The bench press is one of the most commonly performed strength exercises. It is a great way to build upper body strength, specifically in the chest and shoulders. Because it involves a pushing movement, it targets the anterior (front) part of the body. Performing the bench press is relatively simple when compared with many other free weight exercises. That being said, it is often performed incorrectly due to a lack of coaching. The following are three common issues in reference to the bench press. The first issue that needs to be addressed is the habit of lifting your hips off of the bench. This is an extremely common mistake. You actually can lift more weight when you lift your hips, because it gives you a biomechanical advantage when pressing the weight. The problem is that when the hips are lifted, the vertebral column is placed in a position of hyperextension, leaving you susceptible to lower back injuries. The compressive forces placed on the lumbar spine can cause serious injury. (Warpeha)

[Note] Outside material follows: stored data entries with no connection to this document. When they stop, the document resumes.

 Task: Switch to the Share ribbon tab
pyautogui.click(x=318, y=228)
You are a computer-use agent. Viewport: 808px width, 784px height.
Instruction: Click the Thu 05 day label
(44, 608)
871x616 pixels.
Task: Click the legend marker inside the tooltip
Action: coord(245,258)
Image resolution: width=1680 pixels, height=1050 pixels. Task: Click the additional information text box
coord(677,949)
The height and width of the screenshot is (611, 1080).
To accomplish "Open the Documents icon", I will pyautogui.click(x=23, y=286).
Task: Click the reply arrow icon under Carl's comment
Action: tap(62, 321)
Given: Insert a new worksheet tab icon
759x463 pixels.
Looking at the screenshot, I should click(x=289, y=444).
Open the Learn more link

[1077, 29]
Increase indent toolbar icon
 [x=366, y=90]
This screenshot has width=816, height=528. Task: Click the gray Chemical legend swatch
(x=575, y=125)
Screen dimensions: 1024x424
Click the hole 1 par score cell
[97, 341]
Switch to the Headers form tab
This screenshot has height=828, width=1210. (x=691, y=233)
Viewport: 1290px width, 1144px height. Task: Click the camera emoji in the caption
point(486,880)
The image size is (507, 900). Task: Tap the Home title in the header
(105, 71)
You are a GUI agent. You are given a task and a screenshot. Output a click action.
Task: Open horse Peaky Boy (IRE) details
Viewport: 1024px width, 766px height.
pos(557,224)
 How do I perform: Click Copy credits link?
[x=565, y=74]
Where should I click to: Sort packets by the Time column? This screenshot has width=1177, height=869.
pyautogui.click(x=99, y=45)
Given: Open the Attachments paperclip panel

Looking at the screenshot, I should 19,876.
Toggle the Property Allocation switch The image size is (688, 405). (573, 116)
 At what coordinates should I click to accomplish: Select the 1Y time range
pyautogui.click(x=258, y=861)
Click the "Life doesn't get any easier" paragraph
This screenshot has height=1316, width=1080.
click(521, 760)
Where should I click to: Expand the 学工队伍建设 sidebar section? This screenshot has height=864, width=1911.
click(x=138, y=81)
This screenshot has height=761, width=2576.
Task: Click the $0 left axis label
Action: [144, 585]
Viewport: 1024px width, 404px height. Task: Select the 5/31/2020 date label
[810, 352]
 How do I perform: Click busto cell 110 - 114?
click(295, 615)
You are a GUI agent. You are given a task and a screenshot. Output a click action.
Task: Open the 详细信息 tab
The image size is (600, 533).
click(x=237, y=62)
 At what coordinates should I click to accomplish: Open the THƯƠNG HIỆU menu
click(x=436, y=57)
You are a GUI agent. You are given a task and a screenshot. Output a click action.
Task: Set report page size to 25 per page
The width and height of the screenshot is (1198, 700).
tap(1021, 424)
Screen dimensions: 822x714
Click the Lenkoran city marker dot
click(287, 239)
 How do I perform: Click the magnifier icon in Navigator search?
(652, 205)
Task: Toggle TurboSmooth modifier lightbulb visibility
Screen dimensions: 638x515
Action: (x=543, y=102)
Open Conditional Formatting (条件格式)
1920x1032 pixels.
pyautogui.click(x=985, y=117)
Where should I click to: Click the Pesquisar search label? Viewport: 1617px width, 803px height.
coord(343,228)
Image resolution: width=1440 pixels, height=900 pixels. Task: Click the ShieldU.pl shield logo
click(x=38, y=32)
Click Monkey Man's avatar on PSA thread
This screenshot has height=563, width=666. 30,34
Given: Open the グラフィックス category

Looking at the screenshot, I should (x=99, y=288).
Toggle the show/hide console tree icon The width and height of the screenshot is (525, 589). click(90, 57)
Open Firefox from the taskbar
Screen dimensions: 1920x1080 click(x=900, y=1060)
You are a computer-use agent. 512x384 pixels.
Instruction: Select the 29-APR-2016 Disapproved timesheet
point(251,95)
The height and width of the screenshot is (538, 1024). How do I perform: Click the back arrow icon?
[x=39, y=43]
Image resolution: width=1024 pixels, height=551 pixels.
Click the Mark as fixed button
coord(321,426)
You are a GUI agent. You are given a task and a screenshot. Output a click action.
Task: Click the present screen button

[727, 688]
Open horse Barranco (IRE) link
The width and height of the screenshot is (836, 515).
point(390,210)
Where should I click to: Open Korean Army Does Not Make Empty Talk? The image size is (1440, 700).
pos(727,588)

A second issue deals with the misconception about placing your feet on the bench while pressing. Some say that by placing the feet up on the bench, you can better isolate the chest and get more out of the exercise. That is false. The lower body shouldn’t be contributing to the lift in any capacity whatsoever, so switching the position of the legs isn’t going to make any difference at all. It can, however, place the back flat against the bench, which is commonly thought to be the safest way to bench press because the back is in a neutral position. (Warpeha) A third mistake that applies to both the bench press and just about every other lift is a lack of progressive overload. Progressive Overload refers to the practice of progressively adding weight to an exercise as your body becomes stronger. For instance, when benching you should pick a weight that you can handle, but that is heavy enough to prevent you from completing all sets and reps. For example: If you plan to perform the bench press at 185 lbs for 3 sets of 10 repetitions and you succeed in getting all 30 reps, you should add weight next time. Whenever you master a given weight, you must either add weight or increase the repetitions in order to progressively overload the muscles. If you always use the same weight and rep scheme, you will not get any stronger. Keeping these simple tips in mind, the bench press can be a very good exercise for increasing strength.
Warpeha, J. Five Common Bench Pressing Mistakes. NSCA Performance Training Journal,5, 6-8.